Economic downturn and high rates of inflation exacerbated by the COVID-19 pandemic have a dramatic impact on livelihoods. They also have significant impact on humanitarian programmes, affecting the capacity of humanitarian actors to effectively implement their projects and programmes in support of vulnerable children, women and men. Sanctions imposed on the country continue to aggravate an already overstretched situation, affecting all people and all sectors, reducing the health sector's capacity to respond to growing needs and health threats.
In northeast Syria, with its population of around 2.6 mlllion people, the security situation remains volatile with pockets of violence contributing to overall instability and fragility. Internally displaced people in the area are some of the most vulnerable across the entire country, and most people living in camps are children under the age of 17 and women.

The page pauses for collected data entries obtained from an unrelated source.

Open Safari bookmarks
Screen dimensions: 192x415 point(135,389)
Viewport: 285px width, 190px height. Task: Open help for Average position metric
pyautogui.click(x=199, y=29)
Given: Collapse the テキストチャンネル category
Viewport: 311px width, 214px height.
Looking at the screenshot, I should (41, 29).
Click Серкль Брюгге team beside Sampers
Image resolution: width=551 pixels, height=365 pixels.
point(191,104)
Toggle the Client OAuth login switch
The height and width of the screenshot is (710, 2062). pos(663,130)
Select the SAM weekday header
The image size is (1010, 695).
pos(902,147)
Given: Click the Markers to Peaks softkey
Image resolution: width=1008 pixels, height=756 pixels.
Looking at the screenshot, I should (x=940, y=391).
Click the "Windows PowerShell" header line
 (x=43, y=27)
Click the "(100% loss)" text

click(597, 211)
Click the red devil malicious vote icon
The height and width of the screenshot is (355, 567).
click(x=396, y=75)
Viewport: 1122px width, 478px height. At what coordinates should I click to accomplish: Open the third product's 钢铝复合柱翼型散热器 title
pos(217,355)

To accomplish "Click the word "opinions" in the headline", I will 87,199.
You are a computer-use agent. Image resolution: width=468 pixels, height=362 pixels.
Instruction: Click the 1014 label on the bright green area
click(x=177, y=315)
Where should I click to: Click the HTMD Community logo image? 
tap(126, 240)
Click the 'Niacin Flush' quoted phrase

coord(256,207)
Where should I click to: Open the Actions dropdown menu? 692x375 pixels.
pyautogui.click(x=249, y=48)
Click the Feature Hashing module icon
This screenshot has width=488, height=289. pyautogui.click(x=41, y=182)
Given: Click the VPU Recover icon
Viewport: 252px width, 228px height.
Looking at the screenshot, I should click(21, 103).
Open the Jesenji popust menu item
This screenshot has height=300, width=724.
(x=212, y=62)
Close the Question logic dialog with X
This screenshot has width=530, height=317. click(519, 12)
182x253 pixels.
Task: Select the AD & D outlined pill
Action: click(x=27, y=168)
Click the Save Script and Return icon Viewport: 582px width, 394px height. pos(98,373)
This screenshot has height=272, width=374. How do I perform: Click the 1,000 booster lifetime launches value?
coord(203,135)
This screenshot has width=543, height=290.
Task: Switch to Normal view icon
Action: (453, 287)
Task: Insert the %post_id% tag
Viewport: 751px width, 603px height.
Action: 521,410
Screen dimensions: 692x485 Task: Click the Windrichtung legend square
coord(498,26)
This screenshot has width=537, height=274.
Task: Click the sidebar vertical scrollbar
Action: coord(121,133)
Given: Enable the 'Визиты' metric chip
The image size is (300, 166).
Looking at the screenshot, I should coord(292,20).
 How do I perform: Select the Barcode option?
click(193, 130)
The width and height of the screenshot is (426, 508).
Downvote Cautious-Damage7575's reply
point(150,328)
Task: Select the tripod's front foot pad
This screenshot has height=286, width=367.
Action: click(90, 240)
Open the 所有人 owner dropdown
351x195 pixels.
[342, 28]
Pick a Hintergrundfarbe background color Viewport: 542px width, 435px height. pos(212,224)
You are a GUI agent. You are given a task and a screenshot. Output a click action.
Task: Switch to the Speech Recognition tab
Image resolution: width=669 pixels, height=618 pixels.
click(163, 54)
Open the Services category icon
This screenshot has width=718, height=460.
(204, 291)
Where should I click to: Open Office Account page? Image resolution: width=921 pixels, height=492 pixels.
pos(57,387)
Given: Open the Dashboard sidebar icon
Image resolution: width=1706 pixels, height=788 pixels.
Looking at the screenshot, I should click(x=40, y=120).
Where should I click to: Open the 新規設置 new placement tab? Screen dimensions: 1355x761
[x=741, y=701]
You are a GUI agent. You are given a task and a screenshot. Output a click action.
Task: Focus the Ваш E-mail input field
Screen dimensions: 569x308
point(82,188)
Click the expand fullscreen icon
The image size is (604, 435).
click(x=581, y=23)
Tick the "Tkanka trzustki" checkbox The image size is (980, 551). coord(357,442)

In northwest Syria, over two thirds of the Region’s 4.1 million population (76% of whom are women and children) are internally displaced in camps across Idleb and northern Aleppo. Ongoing conflict means that host communities and displaced populations may be forced out of their homes and be displaced for more than one time with no guarantee of safety.
WHO on the frontlines of the response
Despite all challenges, WHO responded to fast-changing concerns and demands with flexibility and agility. WHO works to reach all people across Syria through its main office in Damascus and sub-offices in Syria, complemented by cross-border operations from a northeast Syria and 5 subnational health sector groups. From Gaziantep, Turkey, WHO coordinates cross-border operations with more than 70 partners.
A network of more than 1700 health facilities across the country report to the WHO-supported disease surveillance system. This is critical to detect and respond to outbreaks quickly, especially in a country whose population is so vulnerable to infectious diseases.
Against the backdrop of a larger humanitarian emergency, WHO is working closely with other United Nations agencies and nongovernmental partners to implement a consolidated response to COVID-19. WHO is working with UNICEF and partners across all 14 governorates in Syria to bring vaccines to cover 20% of the high-risk population against COVID-19 through the COVAX Facility, including the northwest and northeast.
In 2020, together with donors, national, international, and local communities, WHO supported over 1 million medical procedures, more 8 million treatment courses, 700,000 outpatient consultations, including consultations/treatments related to mental health, psychosocial support, and trauma. In 2020, more than 2.6 million children were vaccinated against measles and polio.
WHO worked hand-in-hand with health care professionals to provide over 10 000 physical rehabilitation sessions; 1500 pregnant women received access to skilled birth attendant for normal and emergency delivery; 12 000 patients were referred for specialized treatment; and thousands of health professionals were trained, including on COVID-19 clinical management, infection prevention and control, and surveillance and response.
People in Syria are caught up in a crisis that needs a political solution, and while these solutions are sought on the political level, WHO remains committed to continue its support to Syrian people, by protecting public health and serving the vulnerable people . Under our Regional vision, we are working to ensure “Health for All, by All” – including for the people of Syria.
On this anniversary date, let us remember that we must live up to our responsibilities in supporting the Syrian people; we must let them know that there is hope. Let us all, partners, donors, supporters make sure that we are rallying millions of generous people to provide ongoing relief.